John Winwood (@StandoutTeach): Be excited! Don't be afraid to try new things and engage young minds. What you do in a few weeks time may last a lifetime! Be prepared for a hectic first day in school. Take a big notebook, record who told your what so you can ask question later.

And: try also to get a staff ist with photos and first names. Always goes down well and you will know who does what!

John Socha (@LoveTeachingGB): Befriend and learn from more senior staff members. Quickly get a handle on the culture of the school; the way things are done. Usually, comes from the top, but anything from your use of humour, to the time you're expected to remain in school.

Elizabeth Aubrey (@aubrey_writes) stresses the importance of making time to rest. The first term is exhausting. Go on holiday, clear your mind and take some time for yourself. 

In terms of books to recommend, Ben suggests 'making every lesson count' by @shaun_allison and @atharby and 'confident teacher' by @HuntingEnglish, Aidan suggests 'hopeful schools' by @MaryMyatt as a great optimistic start for the future of the profession to read! Aidan also recommends 'making every primary lesson count' by @MrsPTeach and @melscott123. Jennifer Wilson (@JenJayneWison) likes Doug Lemov, particularly his books 'teach like a champion' and 'reading reconsidered'.

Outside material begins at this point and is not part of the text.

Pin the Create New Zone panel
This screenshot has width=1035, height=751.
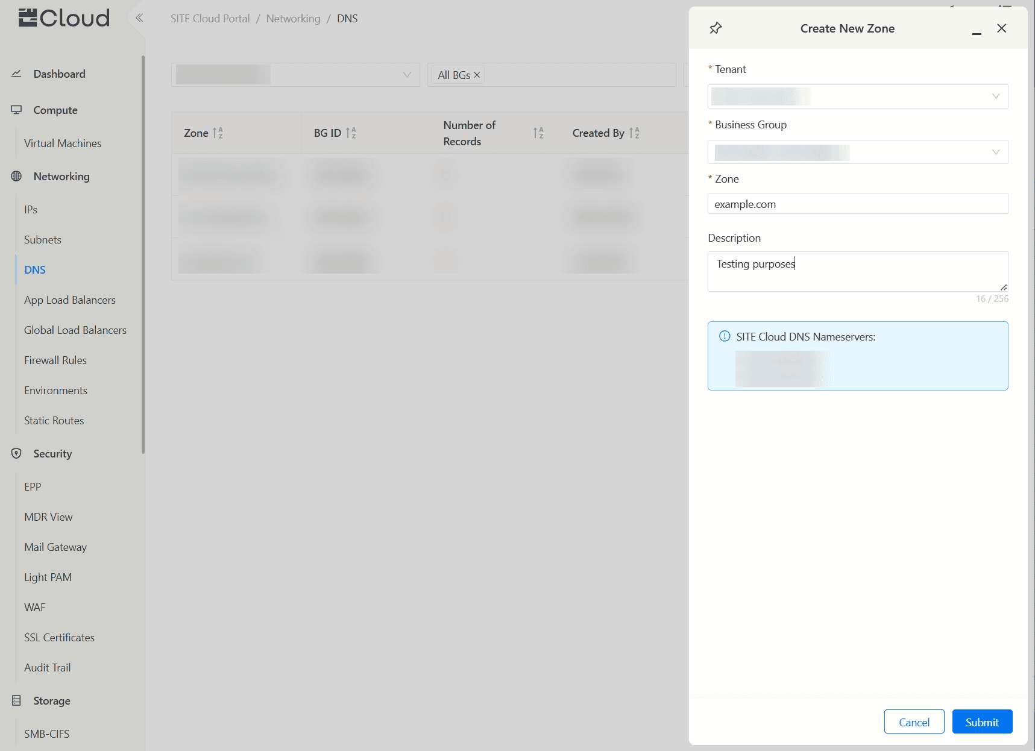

And when it comes to setting goals for the new term, Ben suggests: Build positive relationships with students (and staff). Focus on your classroom practice. Observe as many teachers as you can. Ultimately - look for the positives in every day, focus on the victories, improvements, and progress (not the inevitable mistakes!). Elizabeth says: I think being honest about how the training year went is a must. If you still need help to consolidate, know that's OK. Stick stuff in your planner as you'll be given so many papers you will lose things after day one!some feel under pressure to progress too quickly. The basics of good teaching are always to underpin everything first. Aidan advises that you thrive, rather than just survive. If you only expect to survive, that's all you'll do. And you should also aim high, but expect to fall (not fail). @Craftie2004 advises making positive relationships early on - once relationships are good, teaching 'happens' a lot easier.